**ACTIVITY**
Sift the listing for lines that hold the string "section" and pull them out.

------ DATA SHOWN

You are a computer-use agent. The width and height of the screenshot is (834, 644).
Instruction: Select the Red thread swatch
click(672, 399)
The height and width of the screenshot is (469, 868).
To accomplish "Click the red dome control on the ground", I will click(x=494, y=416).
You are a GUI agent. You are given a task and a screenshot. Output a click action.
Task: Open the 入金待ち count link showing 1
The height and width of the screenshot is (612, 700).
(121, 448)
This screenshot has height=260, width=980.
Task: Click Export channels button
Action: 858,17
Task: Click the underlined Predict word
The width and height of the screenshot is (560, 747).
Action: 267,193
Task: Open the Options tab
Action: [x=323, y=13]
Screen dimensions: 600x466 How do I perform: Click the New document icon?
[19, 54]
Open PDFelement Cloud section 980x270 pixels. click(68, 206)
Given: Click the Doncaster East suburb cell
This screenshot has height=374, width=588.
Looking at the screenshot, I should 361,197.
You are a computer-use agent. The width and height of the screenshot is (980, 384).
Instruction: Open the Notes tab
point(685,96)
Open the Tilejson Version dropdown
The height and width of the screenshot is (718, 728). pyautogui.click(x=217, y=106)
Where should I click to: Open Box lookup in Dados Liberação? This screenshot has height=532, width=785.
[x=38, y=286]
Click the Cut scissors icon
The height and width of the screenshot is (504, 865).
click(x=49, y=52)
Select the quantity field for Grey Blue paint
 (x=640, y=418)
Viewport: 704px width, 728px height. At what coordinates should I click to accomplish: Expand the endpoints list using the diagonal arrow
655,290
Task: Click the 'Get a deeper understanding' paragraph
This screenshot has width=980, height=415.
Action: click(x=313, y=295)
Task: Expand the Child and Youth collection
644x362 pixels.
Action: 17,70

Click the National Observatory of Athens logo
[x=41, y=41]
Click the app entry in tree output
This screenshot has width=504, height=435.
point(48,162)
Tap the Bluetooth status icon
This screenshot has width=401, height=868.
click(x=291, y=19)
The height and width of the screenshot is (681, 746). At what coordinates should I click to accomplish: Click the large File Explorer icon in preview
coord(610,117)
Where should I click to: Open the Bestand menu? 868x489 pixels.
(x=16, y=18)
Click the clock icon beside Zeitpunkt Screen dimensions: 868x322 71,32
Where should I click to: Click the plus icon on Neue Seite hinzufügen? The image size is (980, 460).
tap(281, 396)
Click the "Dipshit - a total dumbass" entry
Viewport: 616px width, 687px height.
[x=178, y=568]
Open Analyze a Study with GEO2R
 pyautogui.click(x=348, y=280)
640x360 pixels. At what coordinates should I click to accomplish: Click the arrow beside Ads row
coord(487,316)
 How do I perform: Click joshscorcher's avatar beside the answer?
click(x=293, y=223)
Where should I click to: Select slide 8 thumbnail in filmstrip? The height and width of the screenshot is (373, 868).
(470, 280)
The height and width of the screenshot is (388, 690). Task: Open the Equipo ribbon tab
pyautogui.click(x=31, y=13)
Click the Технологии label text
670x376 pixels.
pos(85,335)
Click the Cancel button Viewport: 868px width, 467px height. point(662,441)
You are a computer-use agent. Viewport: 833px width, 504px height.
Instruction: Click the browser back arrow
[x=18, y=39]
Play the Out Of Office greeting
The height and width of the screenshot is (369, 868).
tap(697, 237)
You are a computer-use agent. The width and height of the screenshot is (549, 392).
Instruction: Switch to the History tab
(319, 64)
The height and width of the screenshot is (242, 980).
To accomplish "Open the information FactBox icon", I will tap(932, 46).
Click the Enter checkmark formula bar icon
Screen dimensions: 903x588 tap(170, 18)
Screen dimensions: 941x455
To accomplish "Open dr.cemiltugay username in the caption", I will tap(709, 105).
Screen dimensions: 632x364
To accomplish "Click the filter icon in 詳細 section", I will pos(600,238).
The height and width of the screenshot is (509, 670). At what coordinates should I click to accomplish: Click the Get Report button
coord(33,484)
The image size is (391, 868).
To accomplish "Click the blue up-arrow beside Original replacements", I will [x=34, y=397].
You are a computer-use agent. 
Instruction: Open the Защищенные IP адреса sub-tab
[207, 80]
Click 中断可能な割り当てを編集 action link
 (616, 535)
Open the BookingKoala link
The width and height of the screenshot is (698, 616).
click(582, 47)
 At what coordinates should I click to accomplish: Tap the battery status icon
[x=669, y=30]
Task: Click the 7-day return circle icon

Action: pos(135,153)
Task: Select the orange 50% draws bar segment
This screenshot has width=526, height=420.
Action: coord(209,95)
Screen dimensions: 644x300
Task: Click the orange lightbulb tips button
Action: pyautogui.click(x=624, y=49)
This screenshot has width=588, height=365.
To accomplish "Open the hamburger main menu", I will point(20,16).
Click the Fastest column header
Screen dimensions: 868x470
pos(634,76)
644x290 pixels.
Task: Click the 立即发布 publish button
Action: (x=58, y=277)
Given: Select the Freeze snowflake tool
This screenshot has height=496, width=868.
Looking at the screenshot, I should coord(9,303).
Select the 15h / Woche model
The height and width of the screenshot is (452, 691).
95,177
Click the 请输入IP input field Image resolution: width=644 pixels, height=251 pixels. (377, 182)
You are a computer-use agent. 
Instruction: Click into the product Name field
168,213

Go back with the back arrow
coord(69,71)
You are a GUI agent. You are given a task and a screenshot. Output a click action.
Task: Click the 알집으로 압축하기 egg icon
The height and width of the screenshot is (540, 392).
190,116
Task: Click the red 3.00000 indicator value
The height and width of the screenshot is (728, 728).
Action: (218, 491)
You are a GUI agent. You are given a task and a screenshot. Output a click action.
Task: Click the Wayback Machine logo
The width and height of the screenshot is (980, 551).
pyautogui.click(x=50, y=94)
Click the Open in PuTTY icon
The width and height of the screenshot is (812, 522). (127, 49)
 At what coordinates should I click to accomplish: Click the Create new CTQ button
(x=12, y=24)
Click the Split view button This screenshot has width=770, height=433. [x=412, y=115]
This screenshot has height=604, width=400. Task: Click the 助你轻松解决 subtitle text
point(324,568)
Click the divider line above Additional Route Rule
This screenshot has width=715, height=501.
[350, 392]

------------

**WRITTEN ANSWER**
Open PDFelement Cloud section 980x270 pixels. click(68, 206)
To accomplish "Click the filter icon in 詳細 section", I will pos(600,238).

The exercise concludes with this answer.